The report highlighted various recommendations to promote entrepreneurship including more enterprise training and education, faster/cheaper internet and updated business laws and regulations. However, Abou Saab pointed out the importance to have a mindset shift when it comes to VC money. He said that VCs need to act more like VCs and start embracing risks. “We need VCs that are ready to take real risks and invest in startups. Many of the big successes around the world have failed multiple times before reaching success and that’s what we need in Lebanon, VCs and investors willing to fund those failures, for the whole ecosystem to generate big successes. The Central Bank Circular 331 already subsidized a big part of the risk and VCs should be willing to leverage that with an open and non-conservative mindset,” he said.
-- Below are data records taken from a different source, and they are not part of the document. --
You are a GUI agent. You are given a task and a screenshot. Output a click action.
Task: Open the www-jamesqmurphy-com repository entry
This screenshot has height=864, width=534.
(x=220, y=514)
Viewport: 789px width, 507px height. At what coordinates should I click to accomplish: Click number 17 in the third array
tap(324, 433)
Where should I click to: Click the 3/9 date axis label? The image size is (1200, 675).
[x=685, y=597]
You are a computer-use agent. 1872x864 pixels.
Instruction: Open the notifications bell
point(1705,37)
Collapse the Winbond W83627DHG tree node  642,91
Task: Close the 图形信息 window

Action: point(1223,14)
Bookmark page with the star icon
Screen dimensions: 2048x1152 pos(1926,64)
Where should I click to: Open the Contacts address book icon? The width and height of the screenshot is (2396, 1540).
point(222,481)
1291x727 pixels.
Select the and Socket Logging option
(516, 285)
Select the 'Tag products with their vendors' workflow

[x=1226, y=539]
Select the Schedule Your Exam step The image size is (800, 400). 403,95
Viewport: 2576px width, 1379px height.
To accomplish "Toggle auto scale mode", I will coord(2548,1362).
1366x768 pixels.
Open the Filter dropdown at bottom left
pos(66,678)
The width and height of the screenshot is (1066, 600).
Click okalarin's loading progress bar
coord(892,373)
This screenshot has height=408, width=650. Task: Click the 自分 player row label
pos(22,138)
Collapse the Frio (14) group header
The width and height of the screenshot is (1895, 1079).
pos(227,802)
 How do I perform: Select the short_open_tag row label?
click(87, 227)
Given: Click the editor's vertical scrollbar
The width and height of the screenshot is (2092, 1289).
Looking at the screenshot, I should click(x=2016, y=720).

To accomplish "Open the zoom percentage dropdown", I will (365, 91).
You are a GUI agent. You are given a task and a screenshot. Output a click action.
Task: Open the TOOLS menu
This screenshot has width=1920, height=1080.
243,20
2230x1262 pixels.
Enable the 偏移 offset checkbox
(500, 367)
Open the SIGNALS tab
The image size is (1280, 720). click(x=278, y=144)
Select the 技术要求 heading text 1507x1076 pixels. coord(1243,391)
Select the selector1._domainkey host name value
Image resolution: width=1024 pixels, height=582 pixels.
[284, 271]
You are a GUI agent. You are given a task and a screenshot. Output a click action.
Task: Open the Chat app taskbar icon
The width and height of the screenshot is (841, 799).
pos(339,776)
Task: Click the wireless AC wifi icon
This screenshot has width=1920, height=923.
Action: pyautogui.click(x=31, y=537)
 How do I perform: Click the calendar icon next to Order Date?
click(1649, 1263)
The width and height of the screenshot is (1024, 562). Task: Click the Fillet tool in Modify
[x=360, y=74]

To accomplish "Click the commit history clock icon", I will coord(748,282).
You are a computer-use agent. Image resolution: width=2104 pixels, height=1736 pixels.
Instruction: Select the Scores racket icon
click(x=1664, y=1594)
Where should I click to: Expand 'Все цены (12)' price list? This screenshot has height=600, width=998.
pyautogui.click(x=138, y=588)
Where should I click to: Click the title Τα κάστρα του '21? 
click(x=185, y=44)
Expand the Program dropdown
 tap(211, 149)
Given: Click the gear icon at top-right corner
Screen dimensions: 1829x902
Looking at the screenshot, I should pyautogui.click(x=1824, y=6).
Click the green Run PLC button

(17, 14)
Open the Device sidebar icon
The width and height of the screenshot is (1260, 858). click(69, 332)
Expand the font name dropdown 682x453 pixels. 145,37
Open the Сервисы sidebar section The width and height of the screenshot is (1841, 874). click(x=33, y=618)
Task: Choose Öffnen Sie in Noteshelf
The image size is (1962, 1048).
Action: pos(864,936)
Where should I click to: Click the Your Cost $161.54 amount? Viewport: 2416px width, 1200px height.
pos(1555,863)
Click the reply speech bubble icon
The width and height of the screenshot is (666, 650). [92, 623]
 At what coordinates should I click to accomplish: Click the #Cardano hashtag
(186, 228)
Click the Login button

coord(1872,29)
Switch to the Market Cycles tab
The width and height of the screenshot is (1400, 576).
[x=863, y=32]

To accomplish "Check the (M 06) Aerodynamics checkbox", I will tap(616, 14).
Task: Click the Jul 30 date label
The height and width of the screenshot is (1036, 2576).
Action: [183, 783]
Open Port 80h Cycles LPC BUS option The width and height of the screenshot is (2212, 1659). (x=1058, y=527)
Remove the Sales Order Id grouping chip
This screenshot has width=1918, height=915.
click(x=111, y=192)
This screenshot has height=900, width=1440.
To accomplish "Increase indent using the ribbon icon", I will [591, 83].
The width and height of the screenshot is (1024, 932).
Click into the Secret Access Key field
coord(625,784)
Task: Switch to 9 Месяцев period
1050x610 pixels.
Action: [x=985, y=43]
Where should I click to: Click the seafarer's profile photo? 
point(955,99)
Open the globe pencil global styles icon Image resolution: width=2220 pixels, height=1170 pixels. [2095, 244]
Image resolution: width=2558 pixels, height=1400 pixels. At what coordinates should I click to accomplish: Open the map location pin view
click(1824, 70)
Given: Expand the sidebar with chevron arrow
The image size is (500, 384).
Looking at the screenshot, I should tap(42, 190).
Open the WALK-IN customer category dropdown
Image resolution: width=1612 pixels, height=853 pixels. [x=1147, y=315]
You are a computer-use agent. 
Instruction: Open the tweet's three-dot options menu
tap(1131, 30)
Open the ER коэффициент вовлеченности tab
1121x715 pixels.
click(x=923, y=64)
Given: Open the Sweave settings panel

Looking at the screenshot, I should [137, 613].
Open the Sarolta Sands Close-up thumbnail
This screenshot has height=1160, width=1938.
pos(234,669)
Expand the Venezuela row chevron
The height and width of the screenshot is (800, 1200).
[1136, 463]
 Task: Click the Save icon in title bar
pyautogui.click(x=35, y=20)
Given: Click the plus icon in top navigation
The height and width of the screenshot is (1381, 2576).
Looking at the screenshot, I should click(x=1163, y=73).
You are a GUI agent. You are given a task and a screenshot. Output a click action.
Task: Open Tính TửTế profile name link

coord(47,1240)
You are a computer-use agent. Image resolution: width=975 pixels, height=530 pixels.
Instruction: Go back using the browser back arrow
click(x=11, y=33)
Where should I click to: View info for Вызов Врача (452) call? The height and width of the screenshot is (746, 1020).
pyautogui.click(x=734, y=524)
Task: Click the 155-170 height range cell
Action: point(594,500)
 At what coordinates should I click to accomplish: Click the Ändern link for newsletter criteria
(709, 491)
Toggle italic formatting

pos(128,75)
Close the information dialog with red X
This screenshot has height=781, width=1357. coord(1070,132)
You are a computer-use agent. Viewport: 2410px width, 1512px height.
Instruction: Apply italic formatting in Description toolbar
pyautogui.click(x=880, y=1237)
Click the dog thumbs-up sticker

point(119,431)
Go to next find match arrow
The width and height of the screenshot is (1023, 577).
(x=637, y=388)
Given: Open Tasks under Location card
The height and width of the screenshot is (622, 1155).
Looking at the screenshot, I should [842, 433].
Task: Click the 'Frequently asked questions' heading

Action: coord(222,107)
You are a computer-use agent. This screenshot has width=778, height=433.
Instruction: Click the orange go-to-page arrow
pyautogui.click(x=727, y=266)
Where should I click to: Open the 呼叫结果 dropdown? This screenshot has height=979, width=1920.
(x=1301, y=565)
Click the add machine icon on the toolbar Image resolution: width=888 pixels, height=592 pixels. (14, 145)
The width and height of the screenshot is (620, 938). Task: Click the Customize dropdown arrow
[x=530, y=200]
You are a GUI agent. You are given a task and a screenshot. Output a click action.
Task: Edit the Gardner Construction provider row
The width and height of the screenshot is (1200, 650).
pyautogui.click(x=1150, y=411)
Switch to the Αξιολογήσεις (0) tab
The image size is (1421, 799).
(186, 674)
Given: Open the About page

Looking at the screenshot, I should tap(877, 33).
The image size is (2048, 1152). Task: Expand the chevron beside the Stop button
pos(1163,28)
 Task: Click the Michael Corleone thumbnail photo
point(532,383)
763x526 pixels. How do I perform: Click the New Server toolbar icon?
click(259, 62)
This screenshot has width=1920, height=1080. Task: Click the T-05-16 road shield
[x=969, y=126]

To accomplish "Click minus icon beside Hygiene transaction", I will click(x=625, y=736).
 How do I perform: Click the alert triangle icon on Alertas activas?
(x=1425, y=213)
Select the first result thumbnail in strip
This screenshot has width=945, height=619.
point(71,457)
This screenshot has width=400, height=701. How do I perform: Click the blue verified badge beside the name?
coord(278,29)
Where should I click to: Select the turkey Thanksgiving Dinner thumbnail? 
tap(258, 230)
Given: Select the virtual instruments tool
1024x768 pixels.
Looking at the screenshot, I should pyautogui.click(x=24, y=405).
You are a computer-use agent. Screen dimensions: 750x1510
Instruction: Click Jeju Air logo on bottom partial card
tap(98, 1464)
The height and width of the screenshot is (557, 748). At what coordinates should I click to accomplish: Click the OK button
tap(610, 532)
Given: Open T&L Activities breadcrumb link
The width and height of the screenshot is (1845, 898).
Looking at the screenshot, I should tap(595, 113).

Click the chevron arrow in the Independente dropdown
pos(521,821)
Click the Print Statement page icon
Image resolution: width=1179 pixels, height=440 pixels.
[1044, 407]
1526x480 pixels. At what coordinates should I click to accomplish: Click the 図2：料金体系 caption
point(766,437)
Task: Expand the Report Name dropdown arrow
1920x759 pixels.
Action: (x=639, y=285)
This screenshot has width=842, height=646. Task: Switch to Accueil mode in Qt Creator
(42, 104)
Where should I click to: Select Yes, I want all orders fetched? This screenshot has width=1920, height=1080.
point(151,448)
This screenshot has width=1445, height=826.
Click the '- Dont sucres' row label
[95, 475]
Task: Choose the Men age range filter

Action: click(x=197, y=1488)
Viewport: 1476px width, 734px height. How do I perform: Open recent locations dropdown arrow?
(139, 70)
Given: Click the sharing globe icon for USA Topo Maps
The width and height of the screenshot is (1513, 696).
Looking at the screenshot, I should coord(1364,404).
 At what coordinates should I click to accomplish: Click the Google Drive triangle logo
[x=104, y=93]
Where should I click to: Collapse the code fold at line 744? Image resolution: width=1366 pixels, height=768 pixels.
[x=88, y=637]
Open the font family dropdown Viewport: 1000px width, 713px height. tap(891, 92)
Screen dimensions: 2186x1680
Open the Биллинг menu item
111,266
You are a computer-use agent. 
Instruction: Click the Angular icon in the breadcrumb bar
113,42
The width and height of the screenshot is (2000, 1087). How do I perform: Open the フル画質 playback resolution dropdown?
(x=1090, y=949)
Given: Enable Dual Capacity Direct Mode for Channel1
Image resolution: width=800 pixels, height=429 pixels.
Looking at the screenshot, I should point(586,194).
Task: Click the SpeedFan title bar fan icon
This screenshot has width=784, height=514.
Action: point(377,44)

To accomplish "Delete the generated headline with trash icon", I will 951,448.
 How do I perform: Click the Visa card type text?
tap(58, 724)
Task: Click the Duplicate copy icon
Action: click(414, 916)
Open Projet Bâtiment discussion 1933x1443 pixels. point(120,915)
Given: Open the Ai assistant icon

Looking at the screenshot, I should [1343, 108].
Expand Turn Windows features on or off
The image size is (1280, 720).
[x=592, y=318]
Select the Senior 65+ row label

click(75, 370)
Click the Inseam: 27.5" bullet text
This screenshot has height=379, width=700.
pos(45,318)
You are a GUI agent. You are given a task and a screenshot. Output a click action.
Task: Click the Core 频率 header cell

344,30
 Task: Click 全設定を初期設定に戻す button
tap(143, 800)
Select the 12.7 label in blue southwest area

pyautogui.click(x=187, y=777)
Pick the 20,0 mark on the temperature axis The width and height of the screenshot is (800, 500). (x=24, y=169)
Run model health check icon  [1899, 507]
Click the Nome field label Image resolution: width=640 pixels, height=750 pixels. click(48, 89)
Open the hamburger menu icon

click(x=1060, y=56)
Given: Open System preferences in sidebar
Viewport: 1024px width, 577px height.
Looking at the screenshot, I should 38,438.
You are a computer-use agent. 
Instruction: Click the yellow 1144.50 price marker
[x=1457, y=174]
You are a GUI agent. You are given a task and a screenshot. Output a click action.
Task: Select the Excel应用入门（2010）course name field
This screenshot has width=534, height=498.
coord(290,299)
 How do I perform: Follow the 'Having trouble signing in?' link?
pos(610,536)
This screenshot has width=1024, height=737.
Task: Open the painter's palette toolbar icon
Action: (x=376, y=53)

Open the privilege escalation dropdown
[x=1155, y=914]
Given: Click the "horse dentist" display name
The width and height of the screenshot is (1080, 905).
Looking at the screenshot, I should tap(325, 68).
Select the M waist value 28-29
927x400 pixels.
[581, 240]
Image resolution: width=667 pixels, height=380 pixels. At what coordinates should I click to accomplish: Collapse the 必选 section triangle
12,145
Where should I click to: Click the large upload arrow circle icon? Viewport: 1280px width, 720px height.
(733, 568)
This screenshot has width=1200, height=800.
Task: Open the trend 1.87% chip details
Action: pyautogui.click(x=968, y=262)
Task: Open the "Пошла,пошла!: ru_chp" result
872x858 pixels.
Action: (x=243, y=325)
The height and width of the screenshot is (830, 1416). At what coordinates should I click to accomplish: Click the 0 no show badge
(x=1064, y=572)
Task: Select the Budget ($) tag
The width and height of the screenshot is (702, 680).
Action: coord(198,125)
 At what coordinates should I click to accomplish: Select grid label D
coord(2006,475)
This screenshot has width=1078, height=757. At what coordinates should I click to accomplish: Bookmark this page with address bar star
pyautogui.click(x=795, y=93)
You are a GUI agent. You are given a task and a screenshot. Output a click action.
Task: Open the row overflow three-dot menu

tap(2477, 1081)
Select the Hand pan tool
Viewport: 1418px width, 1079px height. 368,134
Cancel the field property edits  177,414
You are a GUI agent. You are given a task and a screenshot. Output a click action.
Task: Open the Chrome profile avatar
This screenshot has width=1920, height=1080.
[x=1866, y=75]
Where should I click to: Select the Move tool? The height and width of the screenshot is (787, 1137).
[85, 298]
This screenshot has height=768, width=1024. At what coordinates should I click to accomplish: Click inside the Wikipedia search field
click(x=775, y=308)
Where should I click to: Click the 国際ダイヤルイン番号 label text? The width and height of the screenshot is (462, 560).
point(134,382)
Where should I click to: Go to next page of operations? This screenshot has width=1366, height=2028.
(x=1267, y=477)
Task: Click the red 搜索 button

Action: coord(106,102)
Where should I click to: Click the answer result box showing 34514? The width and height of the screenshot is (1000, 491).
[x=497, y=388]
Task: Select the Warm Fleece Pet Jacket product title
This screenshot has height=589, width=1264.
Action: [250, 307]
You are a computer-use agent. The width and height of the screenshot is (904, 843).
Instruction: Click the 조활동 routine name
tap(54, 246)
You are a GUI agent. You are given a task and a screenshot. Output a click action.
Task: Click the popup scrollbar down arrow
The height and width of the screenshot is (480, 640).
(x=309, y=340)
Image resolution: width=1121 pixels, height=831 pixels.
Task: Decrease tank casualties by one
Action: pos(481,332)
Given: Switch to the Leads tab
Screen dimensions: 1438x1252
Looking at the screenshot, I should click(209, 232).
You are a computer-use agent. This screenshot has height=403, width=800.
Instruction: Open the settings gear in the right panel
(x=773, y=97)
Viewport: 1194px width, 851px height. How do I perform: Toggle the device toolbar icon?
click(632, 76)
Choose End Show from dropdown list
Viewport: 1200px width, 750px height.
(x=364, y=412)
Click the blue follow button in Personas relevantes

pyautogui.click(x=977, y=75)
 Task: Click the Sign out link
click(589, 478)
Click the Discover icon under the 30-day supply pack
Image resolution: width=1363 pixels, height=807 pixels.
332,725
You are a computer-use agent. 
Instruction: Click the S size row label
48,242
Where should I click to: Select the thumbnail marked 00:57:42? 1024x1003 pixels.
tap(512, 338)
Nicolas Rouhana, general manager of IM Capital, continued saying that most 331-VC funding is geared towards big tickets and later-stage financing. “A current funding gap exists for a startup that comes out of an accelerator to reach VC funding, and this gap needs to be bridged by more early-stage and seed funds. This is crucial for the survival of startups and to scale deal-flow,” he concluded.
Commenting on the fact that some VCs are still playing it safe in Lebanon and preferring a low-risk later stage investment rather than funding seed-stage and early stage startups, Salame said that this is relative to each fund’s risk appetite and strategy. “From the Phoenician Fund I’s side, the majority of our portfolio is seed stage as per our initial investment strategy,” he added.
He continued: “I strongly believe that the industry has huge potential in the region where technology is being adopted through mobile phones, data and other. We have an emerging young population that is becoming more and more educated and into technology and understands perfectly its benefits. Through technology a lot of the region’s problems could be solved from education to financial inclusion, transportation, logistics, ecommerce etcetera. I see great untapped opportunities with significant scale. In addition, Governments are also mobilizing to support the ecosystem (e.g., Lebanon, UAE, Saudi Arabia) in funding, better regulation, sandboxes, incentives etc.” Salame also spoke about the private sector through its investors who were used to real estate brick and mortar asset classes. These stakeholders are now expressing their interest in investing in startups and VCs, and started to look for partnerships. “The challenges remain in channeling resources into value creating companies, sectors and themes. In addition, we have to make sure that the ecosystem in general is built on very solid grounds apart from the availability of the funding,’ he concluded.